= Srđo Komazec =

Serbian politician (born 1958)

Srđo Komazec (Срђо Комазец; born 17 October 1958) is a Serbian politician. He has served in the National Assembly of Serbia and the Assembly of Vojvodina and was the mayor of Stara Pazova from 2004 to 2008. Komazec is a member of the far-right Serbian Radical Party (SRS).

==Early life and career==
Komazec was born in Zemun in the city of Belgrade, in what was then the People's Republic of Serbia in the Federal People's Republic of Yugoslavia. He is a graduated civil engineer and has worked as an urban planner and construction inspector in Stara Pazova. He has also worked in private business.

A 2007 profile described Komazec as having a quiet and withdrawn personality. Some journalists visiting Stara Pazova were surprised that he paid for a business lunch with them on his own, rather than billing the municipality in his capacity as mayor.

==Politician==
===Early terms in the provincial assembly (1992–2000)===
Komazec was elected for Stara Pazova's second division in the May 1992 Vojvodina provincial election, the first to be held after the re-introduction of multi-party democracy to Serbia. He was one of three SRS delegates elected to the assembly; the Socialist Party of Serbia (SPS) won a majority victory, and he served in opposition.

The Radical Party increased its representation to six seats in the December 1992 provincial election. Re-elected in Stara Pazova, Komazec served as a deputy president of the assembly in the term that followed. In 1993, he and fellow deputy president Savo Stupar wrote a letter to the Yugoslavian federal government warning that the price of wheat as determined by Serbia and Yugoslavia could not "cover the minimum production costs" of Vojvodina farmers and that the sale of wheat was therefore "being conducted with difficulty and delays."
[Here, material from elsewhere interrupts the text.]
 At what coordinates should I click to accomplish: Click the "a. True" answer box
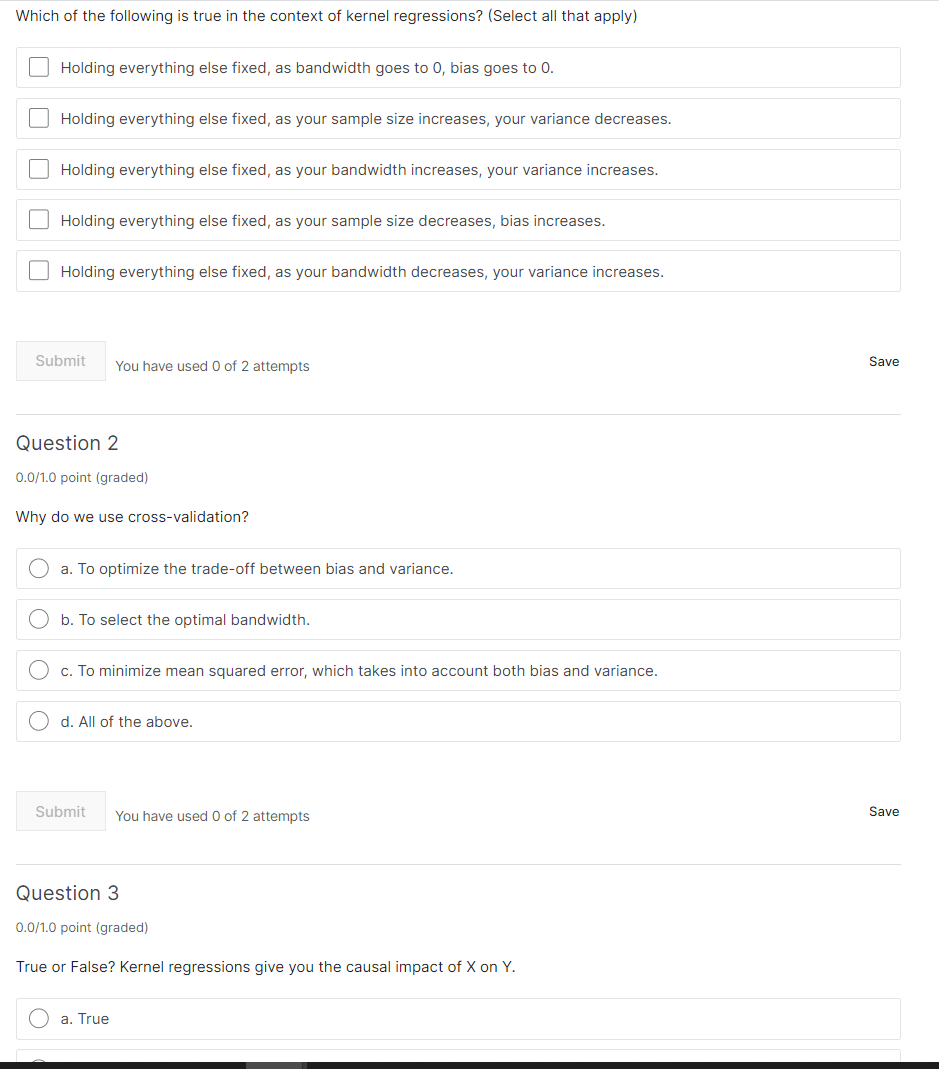point(458,1018)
He was re-elected to a third term in the 1996 Vojvodina provincial election, in which the Radical Party won seven seats. The Socialist Party continued to govern the province throughout this period.

SPS leader Slobodan Milošević was defeated by Democratic Opposition of Serbia (DOS) candidate Vojislav Koštunica in the 2000 Yugoslavian presidential election, a watershed moment in the political life of Serbia and Yugoslavia. Komazec appeared in the fourth position on the Radical Party's electoral list for Sremska Mitrovica in the concurrent Yugoslavian parliamentary vote; the party won a single seat in the division, which went to lead candidate Srđan Nikolić. The Radicals were badly defeated in this election overall, falling to only five seats in the Chamber of Citizens.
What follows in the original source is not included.